Ep. 33 新たな学び

あの波乱のお茶会から一夜が明けた朝。

なんとか無事に終えたものの、感傷に浸る間もなく、カインさんを通じて一通の知らせが届いた。


『書斎にてお待ちしております。──ガートルード』


(実技試験の結果発表ね……)

意を決して、妃教育の書斎へ向かった。



「失礼いたします」

扉を開けると、ガートルード夫人はいつも通り、背筋をぴんと伸ばして椅子に腰掛けていた。

整った横顔からは、感情の一片も読み取れない。


「ライラ妃殿下。昨日のお茶会、ご苦労様でした」

静かな声が、張り詰めた空気を微かに震わせる。


「まずは、結果から申し上げます。招待した令嬢方は皆、口を揃えて“素晴らしいお茶会だった”と称えておりました。温室という場を選ばれたこと、そして異国の菓子とお茶でのおもてなし――その発想は見事でしたわ」


「……ありがとうございます」

思いがけない賛辞に、私はほっと息をついた。


「ですが――」

夫人の視線が鋭く光る。


「一つ、申し上げておきたいこともございます。帝国には、大陸一と謳われるパティシエがおります。それを差し置いて、皇子妃殿下ともあろうお方が、自ら厨房に立たれるというのは、いかがなものかと」


その声は厳しいだけでなく、夫人の揺るぎない信念を帯びていた。


「伝統と格式を重んじるこの国で、妃殿下の行動は軽率だったと、言わざるを得ませんわ」


ガートルード夫人の言葉は正論だった。

彼女は長く帝国を支えてきた“秩序”そのものの人。


「……申し訳ありません」

私は小さく息を整え、顔を上げる。


「どうしても皆さまに私の真心をお伝えしたく…考えた末、自ら厨房に立つ以外の方法は思い浮かびませんでした」


「妃殿下の意図は理解しました。では次に、このお茶会を通して、新たに学んだことをお聞かせいただけますか?」


「はい、夫人。昨日のお茶会で改めて感じたことは──お茶やお菓子を皆で囲む時間は、ただの宴ではなく、女性たちのささいな言葉や仕草から、国の情勢を知る重要な手掛かりにもなる。そう学びました」


夫人は静かに頷き、満足げに目を細める。

やがて、夫人はふぅと小さく息を吐き、口元にわずかな笑みを浮かべた。

静かに立ち上がると、私に向かって深く、美しく一礼する。


「ライラ妃殿下、実技試験は合格です。これをもって、私からの后妃教育は終了といたします」


「……!」

胸の奥が熱くなり、視界が滲む。


「ですが、妃殿下」

夫人は窓辺へ歩み、遠くに広がる帝都の景色を見つめながら言った。


「私の授業が終わっても、妃殿下の学びに終わりはございません。

皇子妃として、そしていずれは后妃として立つ限り、一生、学び続ける姿勢を忘れぬよう。

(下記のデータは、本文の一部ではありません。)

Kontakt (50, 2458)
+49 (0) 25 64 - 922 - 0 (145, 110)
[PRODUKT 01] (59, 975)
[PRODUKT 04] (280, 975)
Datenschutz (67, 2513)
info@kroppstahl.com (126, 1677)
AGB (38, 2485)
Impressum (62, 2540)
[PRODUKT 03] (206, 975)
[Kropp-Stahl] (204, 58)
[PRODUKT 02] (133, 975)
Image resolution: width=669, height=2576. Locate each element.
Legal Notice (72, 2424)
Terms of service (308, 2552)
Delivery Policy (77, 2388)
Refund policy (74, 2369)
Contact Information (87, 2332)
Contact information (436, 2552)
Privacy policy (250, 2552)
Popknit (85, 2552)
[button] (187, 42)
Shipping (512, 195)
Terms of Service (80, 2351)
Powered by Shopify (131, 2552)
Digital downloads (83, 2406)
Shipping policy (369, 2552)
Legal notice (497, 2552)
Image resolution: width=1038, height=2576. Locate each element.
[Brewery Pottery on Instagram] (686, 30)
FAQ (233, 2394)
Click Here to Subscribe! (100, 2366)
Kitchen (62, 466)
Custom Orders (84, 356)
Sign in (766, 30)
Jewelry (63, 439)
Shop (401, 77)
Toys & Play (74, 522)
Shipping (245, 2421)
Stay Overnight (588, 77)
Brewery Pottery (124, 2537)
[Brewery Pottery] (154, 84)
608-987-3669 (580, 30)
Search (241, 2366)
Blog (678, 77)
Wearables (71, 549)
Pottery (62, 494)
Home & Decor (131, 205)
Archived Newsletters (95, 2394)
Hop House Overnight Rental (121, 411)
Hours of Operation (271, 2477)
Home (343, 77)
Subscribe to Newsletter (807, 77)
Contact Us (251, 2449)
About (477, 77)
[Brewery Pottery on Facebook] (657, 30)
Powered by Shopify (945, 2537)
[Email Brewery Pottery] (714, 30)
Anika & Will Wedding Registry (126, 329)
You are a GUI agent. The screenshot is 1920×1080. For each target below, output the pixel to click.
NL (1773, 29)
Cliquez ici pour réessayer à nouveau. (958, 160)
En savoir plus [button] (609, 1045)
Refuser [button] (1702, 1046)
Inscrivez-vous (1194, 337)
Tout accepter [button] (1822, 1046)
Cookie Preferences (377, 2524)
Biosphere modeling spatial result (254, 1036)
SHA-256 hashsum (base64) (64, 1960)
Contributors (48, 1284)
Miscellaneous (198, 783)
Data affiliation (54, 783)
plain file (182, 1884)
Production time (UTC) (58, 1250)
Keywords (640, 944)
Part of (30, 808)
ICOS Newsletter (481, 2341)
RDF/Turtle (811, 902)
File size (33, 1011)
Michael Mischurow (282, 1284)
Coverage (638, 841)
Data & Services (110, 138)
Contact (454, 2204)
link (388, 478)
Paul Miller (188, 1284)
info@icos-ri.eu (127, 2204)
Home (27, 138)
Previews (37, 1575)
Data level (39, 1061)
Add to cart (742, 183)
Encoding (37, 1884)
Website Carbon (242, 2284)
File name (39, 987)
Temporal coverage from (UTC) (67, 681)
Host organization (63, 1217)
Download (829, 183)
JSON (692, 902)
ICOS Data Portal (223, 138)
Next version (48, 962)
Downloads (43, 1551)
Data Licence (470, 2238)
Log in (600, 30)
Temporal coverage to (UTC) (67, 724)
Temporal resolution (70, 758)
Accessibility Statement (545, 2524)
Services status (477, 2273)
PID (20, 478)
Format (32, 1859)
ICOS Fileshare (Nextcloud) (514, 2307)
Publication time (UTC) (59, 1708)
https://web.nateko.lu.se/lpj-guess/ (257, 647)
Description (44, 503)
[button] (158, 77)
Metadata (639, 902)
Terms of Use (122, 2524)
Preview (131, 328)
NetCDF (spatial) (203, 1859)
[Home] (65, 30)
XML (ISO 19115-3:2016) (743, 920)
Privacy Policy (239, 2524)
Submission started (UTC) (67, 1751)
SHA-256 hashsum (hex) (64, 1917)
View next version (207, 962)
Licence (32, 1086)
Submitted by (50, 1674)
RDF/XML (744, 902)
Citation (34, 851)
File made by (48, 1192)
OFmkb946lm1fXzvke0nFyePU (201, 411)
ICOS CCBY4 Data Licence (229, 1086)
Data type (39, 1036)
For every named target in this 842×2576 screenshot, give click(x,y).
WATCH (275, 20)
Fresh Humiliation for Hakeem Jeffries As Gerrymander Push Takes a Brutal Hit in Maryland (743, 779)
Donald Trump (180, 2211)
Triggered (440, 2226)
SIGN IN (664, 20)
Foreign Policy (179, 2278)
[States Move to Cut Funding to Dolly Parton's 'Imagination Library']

情勢は常に移ろい、新たな試練はいつでも貴女の前に現れるでしょう」


「はい、夫人。肝に銘じます」

私はこれまでにないほど深く、心を込めて礼をし、静かに部屋を後にしようとした。


その瞬間──


「妃殿下。お待ちください」


振り返ると、ガートルード夫人は少しだけ気まずそうに視線を逸らした。


「……先ほどの苦言は、あくまで立場上の建前です」

「え?」

「ここからは、一人の好奇心旺盛な人間としての本音です」

夫人はこほん、と咳払いし、真剣な表情で続けた。


「わたくしも、その…“苺大福”とやらをいただいてみたいのです。

令嬢方があまりにも口を揃えて美味しいとおっしゃるものですから」


ぽかんと呆ける私。

そして、数秒後──こみ上げた嬉しさが笑みに変わる。


「はい! 喜んで!」


書斎を出たとき、私の心は春の陽だまりのように温かかった。


ガートルード夫人の最後の言葉と、思いがけない一面を胸に――

ヴァルトリア帝国の皇子妃として、確かな一歩を踏み出したのだった。